**Problem requirements**
Search the data for lines holding the word "blue". State how many there are, and nothing else.

===== Supplied data =====

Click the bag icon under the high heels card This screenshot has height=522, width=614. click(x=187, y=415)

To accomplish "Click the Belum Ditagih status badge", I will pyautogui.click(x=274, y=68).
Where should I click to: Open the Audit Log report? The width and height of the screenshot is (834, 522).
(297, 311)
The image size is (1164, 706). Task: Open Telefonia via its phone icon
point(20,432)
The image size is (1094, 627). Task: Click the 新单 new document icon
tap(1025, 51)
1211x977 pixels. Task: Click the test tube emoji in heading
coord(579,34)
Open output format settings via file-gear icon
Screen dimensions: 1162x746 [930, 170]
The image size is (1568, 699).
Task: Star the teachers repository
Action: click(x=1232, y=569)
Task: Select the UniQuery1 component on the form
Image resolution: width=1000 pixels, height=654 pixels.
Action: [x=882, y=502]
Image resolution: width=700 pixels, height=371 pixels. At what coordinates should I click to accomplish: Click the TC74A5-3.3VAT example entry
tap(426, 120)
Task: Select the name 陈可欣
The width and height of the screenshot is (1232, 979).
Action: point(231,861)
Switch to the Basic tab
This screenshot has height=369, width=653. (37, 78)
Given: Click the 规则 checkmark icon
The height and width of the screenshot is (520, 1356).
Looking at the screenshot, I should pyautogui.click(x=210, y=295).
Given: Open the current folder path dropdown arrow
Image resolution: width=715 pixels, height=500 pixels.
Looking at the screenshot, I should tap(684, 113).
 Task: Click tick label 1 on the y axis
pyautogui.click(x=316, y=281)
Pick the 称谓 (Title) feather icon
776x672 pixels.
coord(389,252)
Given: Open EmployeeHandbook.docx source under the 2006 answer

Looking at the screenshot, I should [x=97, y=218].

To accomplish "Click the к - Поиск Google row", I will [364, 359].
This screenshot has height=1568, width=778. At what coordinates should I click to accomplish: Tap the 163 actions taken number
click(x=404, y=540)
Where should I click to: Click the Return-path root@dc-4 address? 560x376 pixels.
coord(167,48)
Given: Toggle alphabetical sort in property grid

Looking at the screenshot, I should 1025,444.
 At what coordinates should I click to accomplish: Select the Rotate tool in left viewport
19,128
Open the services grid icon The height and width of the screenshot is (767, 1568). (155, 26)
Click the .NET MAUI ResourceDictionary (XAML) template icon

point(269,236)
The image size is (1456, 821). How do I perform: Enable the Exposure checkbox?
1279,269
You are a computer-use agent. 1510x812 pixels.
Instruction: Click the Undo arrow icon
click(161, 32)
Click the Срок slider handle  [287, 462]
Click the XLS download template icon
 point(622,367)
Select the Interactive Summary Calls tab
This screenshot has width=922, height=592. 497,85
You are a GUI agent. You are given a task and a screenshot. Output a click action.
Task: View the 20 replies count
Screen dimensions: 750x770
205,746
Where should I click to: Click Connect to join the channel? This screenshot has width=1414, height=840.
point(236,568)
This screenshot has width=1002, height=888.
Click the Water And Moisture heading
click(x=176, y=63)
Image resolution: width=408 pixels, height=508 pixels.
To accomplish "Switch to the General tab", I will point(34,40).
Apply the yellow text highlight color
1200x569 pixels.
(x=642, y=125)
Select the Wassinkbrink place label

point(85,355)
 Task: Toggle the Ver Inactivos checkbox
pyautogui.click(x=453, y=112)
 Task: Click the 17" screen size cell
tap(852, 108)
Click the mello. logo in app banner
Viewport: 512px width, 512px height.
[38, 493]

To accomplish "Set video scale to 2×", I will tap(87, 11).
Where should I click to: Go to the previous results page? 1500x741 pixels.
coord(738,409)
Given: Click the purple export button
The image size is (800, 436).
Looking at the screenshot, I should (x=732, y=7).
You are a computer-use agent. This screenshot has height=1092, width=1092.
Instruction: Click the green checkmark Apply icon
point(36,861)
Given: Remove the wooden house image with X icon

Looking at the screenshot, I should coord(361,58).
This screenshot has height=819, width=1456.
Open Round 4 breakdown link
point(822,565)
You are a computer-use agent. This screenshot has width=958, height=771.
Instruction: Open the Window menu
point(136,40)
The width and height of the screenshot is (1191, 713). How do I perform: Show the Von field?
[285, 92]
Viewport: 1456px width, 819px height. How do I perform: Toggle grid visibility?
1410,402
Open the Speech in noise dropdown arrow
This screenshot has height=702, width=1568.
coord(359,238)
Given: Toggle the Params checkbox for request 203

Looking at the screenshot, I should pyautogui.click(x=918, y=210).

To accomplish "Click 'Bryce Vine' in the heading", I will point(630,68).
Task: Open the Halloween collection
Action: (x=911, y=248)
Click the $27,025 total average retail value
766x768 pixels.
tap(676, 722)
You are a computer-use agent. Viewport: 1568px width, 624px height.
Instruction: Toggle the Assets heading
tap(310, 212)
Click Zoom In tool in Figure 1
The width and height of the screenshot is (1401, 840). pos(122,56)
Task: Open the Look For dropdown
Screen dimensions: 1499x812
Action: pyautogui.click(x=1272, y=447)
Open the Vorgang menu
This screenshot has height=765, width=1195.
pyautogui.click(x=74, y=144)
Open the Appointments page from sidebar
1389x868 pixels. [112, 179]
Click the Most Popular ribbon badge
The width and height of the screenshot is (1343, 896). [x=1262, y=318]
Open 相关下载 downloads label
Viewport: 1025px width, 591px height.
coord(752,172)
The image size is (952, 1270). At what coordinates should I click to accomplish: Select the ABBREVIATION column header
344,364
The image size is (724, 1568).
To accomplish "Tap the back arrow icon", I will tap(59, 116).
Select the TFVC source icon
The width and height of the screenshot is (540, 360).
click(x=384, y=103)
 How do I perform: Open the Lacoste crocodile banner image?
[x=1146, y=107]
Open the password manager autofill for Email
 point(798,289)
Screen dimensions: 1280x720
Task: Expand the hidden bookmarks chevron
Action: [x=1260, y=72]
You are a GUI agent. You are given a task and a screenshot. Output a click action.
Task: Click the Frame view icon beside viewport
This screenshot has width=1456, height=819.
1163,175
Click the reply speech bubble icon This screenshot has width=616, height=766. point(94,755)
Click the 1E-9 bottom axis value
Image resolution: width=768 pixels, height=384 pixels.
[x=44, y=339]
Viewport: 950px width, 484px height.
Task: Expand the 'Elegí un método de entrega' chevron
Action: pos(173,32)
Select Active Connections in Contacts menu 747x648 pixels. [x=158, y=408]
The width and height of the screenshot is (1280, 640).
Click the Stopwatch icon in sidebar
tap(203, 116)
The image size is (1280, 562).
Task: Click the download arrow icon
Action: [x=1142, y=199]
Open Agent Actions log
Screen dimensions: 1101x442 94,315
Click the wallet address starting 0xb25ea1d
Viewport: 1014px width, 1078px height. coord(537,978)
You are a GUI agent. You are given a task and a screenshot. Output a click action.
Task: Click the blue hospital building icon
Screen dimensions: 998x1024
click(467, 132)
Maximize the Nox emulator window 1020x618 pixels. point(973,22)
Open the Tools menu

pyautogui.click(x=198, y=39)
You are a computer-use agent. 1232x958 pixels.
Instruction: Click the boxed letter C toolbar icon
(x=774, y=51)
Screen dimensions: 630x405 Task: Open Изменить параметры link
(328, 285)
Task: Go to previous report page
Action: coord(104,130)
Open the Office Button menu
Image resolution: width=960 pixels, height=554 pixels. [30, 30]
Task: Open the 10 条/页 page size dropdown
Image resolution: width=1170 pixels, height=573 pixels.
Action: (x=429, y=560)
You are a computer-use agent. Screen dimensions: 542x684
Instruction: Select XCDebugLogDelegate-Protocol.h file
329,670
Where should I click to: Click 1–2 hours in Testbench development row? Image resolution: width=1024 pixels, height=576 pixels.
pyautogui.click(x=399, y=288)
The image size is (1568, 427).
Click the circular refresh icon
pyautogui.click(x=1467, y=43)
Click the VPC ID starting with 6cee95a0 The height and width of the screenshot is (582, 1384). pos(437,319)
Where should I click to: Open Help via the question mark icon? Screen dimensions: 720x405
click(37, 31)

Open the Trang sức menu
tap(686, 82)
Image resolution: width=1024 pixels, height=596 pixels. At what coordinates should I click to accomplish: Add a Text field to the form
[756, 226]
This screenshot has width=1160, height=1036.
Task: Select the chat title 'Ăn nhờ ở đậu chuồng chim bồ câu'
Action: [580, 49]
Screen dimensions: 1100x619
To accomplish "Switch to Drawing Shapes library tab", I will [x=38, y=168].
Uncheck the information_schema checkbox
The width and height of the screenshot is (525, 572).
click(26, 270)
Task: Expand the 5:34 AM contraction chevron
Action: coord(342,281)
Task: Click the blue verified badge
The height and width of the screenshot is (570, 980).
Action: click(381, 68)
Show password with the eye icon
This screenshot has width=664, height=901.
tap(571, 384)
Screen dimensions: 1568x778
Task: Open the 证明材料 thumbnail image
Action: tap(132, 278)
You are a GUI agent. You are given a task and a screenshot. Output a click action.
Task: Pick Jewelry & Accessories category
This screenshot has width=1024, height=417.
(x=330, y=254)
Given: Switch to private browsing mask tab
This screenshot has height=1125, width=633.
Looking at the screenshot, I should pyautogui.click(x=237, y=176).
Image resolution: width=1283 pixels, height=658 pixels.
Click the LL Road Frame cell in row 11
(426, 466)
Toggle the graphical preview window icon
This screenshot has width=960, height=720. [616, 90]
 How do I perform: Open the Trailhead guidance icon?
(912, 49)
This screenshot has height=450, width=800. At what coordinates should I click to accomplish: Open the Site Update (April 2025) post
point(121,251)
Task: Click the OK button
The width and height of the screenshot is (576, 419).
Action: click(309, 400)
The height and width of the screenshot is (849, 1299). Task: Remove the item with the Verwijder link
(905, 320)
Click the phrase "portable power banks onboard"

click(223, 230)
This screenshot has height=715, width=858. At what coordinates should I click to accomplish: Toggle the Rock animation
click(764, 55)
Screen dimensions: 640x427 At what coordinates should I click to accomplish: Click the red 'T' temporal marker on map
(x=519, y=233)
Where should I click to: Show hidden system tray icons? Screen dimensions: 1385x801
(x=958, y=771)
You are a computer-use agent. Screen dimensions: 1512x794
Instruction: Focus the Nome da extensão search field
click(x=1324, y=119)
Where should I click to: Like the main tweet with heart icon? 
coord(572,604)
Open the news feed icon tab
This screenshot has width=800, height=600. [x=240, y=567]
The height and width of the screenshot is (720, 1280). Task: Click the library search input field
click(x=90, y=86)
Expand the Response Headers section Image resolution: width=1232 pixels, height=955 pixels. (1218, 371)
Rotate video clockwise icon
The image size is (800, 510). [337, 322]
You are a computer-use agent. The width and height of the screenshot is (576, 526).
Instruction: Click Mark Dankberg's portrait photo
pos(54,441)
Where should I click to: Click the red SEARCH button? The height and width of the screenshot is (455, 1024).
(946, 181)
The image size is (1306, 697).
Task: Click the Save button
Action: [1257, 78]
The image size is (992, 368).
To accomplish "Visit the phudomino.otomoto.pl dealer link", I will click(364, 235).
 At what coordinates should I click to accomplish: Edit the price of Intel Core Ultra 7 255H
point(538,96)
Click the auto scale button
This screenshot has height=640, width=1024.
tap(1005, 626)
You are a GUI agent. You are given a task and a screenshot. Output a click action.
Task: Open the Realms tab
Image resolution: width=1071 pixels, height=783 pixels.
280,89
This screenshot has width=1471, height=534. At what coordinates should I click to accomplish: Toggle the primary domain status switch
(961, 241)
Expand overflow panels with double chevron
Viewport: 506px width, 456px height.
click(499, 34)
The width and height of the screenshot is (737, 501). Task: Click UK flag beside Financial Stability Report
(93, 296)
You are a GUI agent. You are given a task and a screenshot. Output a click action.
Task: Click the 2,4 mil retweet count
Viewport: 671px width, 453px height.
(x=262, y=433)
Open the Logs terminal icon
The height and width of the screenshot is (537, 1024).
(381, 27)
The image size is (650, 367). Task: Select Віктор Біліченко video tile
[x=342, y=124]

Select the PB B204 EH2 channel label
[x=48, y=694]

=====

**Exercise solution**
2